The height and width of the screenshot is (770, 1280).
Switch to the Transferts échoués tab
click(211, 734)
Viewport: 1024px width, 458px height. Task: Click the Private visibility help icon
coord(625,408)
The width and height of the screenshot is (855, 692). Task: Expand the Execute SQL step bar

**TASK DESCRIPTION:**
Reproduce every line of the listing above, requests included, and offset each coordinate in the answers by adding 120 to it.

**FINAL ANSWER:**
The height and width of the screenshot is (770, 1280).
Switch to the Transferts échoués tab
click(331, 854)
Viewport: 1024px width, 458px height. Task: Click the Private visibility help icon
coord(745,528)
The width and height of the screenshot is (855, 692). Task: Expand the Execute SQL step bar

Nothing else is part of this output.